My conversion code looks something like this:

df = wr.s3.read_excel(
              path = 's3://bucket/filepath/', 
              sheet_name = 'sheetname', 
              header = 5, 
              index_col = False).iloc[:, 3:]

wr.s3.to_csv(df, path = "s3://bucket/filepath/', 
                 dataset = True, 
                 filename_prefix = 'sheetname')

The code works properly but I am having 2 issues:

  1. The csv outputs an additional index column even though I have specified index_col = False
  2. The file csv output name comes with additional serial numbers which I dont want. I just want something like sheetname.csv. I looked at the documentation and didn't find any good leads on how I can do that.

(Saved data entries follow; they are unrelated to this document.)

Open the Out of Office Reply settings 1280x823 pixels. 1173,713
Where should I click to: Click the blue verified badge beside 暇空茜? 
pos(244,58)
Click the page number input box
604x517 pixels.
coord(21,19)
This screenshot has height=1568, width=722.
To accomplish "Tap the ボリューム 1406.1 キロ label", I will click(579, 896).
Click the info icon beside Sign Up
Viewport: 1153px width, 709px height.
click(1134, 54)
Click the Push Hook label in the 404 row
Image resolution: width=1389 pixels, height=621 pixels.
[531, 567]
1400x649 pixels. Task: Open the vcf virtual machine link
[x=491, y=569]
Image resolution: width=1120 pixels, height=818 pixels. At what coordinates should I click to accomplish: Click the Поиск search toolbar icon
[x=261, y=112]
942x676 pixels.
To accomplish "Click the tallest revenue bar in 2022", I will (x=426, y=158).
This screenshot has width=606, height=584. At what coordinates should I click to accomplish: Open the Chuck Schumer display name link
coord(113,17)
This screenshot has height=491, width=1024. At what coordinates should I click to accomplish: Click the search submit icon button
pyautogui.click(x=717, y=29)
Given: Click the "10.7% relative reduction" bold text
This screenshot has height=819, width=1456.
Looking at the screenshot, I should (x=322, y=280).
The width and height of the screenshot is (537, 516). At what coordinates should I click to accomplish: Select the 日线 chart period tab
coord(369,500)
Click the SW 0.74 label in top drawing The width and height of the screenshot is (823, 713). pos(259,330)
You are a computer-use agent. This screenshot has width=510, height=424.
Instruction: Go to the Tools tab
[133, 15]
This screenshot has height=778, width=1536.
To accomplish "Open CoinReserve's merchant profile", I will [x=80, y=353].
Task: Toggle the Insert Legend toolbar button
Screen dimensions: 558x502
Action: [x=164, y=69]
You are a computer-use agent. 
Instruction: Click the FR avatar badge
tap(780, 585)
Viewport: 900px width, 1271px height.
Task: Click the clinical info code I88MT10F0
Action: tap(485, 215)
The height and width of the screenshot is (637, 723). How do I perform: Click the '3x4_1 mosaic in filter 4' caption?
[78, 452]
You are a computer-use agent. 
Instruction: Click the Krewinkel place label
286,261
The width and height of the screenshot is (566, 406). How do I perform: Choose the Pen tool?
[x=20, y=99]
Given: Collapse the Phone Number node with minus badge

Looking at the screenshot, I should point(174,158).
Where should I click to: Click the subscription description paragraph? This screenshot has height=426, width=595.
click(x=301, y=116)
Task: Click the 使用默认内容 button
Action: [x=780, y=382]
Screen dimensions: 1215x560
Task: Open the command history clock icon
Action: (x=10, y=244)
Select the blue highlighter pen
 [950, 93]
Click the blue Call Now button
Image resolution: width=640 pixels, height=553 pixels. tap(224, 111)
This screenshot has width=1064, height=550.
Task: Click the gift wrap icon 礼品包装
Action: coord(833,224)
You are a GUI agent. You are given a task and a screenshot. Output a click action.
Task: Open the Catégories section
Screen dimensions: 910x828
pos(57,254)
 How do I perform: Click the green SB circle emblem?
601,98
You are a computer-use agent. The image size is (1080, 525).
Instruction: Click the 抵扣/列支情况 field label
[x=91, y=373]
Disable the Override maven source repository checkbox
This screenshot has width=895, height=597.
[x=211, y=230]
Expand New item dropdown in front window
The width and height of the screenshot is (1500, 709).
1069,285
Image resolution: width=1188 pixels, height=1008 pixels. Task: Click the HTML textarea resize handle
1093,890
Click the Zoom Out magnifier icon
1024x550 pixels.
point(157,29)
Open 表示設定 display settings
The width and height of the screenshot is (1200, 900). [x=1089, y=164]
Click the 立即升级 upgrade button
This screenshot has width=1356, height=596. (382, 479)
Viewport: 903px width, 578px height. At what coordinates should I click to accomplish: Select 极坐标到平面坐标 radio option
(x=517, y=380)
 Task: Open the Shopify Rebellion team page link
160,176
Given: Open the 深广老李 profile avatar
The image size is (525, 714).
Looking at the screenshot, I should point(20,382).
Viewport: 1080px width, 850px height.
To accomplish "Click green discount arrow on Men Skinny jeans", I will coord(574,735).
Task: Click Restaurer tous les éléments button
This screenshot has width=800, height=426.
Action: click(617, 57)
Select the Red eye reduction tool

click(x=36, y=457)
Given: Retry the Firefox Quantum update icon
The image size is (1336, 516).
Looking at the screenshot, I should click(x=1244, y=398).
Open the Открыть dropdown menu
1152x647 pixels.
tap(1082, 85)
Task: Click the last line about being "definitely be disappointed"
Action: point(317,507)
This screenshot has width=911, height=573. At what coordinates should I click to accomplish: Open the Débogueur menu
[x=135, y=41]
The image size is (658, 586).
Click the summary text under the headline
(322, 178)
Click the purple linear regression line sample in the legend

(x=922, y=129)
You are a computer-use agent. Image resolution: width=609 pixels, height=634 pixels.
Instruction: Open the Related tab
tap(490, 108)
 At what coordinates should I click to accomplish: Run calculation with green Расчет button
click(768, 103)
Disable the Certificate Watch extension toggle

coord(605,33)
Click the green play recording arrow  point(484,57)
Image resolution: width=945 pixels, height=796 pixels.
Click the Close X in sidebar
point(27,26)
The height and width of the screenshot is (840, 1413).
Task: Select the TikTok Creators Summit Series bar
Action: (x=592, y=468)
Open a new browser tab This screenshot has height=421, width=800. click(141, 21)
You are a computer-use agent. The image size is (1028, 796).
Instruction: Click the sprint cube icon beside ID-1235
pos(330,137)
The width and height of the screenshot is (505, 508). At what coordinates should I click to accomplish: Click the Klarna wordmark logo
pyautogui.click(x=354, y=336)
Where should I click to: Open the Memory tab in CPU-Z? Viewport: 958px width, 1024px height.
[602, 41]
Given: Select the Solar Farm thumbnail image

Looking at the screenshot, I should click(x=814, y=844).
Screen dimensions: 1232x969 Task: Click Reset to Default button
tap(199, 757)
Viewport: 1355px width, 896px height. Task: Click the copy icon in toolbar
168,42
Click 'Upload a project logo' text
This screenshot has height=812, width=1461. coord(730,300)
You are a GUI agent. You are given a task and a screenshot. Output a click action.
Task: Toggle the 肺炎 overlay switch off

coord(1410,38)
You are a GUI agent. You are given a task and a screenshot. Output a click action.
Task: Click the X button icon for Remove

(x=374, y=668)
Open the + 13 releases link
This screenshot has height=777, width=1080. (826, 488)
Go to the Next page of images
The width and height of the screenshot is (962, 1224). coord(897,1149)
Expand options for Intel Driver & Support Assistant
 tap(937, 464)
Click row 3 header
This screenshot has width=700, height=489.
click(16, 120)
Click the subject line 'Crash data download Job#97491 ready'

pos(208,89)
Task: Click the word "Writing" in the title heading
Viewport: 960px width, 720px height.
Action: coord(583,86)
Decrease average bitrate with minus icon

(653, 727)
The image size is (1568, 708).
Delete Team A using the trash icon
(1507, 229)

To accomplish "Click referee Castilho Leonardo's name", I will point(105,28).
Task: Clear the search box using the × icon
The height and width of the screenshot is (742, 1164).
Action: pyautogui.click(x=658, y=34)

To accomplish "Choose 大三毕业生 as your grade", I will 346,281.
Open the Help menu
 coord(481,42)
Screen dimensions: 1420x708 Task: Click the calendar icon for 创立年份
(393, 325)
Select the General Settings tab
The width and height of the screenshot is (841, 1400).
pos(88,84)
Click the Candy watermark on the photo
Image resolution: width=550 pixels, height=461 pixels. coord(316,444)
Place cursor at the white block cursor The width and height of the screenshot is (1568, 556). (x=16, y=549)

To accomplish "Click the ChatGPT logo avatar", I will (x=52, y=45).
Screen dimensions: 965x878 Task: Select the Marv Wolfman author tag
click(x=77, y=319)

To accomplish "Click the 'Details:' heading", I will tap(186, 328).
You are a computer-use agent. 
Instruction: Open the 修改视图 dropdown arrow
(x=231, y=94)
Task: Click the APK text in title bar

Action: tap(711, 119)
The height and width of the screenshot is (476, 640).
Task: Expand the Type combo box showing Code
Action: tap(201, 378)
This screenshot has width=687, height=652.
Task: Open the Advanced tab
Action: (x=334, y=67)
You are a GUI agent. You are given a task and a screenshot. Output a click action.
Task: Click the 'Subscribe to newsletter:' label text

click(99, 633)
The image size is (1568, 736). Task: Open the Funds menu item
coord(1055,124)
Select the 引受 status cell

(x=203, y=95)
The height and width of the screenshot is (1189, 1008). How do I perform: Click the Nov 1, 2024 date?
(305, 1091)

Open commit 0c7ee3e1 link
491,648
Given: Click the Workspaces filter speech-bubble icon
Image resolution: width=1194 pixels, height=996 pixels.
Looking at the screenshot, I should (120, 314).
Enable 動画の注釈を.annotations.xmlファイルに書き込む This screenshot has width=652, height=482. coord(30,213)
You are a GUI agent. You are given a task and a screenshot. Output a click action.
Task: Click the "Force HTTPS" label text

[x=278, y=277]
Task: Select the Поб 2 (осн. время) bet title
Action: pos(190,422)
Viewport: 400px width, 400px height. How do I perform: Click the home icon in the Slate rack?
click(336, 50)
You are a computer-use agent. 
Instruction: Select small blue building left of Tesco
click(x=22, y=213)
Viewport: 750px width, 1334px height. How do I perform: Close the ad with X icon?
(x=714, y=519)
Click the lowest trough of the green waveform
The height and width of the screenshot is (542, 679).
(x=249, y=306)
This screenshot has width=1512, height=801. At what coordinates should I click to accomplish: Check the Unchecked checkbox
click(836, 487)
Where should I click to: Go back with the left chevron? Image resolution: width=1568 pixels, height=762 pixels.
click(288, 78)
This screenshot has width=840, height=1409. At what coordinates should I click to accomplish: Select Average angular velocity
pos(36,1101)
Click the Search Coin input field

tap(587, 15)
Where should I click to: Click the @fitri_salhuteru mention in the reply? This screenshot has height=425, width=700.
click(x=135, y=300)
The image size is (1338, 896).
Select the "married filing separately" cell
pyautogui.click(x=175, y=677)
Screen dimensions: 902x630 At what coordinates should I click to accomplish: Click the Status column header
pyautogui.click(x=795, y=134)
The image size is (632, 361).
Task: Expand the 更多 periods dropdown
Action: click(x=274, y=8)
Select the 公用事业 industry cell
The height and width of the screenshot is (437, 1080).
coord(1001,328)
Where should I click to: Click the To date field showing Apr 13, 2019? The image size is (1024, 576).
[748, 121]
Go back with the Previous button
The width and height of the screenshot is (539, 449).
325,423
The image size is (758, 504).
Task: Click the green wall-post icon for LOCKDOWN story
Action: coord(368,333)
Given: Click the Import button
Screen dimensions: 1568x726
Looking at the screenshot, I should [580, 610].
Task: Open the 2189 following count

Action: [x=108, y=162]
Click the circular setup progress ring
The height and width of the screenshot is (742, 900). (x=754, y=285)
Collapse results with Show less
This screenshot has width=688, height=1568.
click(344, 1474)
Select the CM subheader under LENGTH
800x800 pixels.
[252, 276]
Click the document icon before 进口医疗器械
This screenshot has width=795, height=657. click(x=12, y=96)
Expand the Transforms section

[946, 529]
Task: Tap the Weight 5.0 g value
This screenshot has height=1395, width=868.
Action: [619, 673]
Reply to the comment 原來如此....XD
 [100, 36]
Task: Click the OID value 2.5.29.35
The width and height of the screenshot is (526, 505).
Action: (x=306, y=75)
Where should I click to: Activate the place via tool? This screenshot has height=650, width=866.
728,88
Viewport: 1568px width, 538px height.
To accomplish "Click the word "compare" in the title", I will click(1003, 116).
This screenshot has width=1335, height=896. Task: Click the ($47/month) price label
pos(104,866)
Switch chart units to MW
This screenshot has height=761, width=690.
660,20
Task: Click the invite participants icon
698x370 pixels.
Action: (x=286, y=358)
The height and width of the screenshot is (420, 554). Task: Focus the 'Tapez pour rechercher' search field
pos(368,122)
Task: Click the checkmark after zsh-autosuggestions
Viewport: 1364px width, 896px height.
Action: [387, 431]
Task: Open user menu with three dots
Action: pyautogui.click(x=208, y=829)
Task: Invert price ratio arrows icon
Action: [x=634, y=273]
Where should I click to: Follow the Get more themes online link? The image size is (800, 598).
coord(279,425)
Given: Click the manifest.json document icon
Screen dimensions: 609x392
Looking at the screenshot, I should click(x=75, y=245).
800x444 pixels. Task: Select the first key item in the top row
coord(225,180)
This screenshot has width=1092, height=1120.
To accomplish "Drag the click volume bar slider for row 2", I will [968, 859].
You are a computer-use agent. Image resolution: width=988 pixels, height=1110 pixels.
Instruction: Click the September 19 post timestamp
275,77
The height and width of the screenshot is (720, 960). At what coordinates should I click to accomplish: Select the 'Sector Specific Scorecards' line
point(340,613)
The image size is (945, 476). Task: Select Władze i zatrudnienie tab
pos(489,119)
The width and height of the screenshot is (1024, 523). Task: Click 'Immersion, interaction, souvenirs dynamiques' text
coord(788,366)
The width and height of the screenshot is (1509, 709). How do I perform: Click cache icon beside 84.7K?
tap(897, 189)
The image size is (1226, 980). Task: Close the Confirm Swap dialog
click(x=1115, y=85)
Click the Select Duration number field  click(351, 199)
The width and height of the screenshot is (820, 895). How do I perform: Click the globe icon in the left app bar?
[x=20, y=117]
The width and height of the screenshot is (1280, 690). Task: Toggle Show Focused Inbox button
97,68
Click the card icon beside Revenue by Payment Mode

The current output looks something like sheetname8f1e8wefdf15f4wgfe5fef46we54f.csv

Murtaza Mohsin
  • 142
  • 1
  • 12

1 Answers1

1

You can specify the full path in the path parameter. You don't need to use filename_prefix at all. Using filename_prefix is why you are getting those extra characters in the filename.

Also, you can disable the index in the output by setting index = False.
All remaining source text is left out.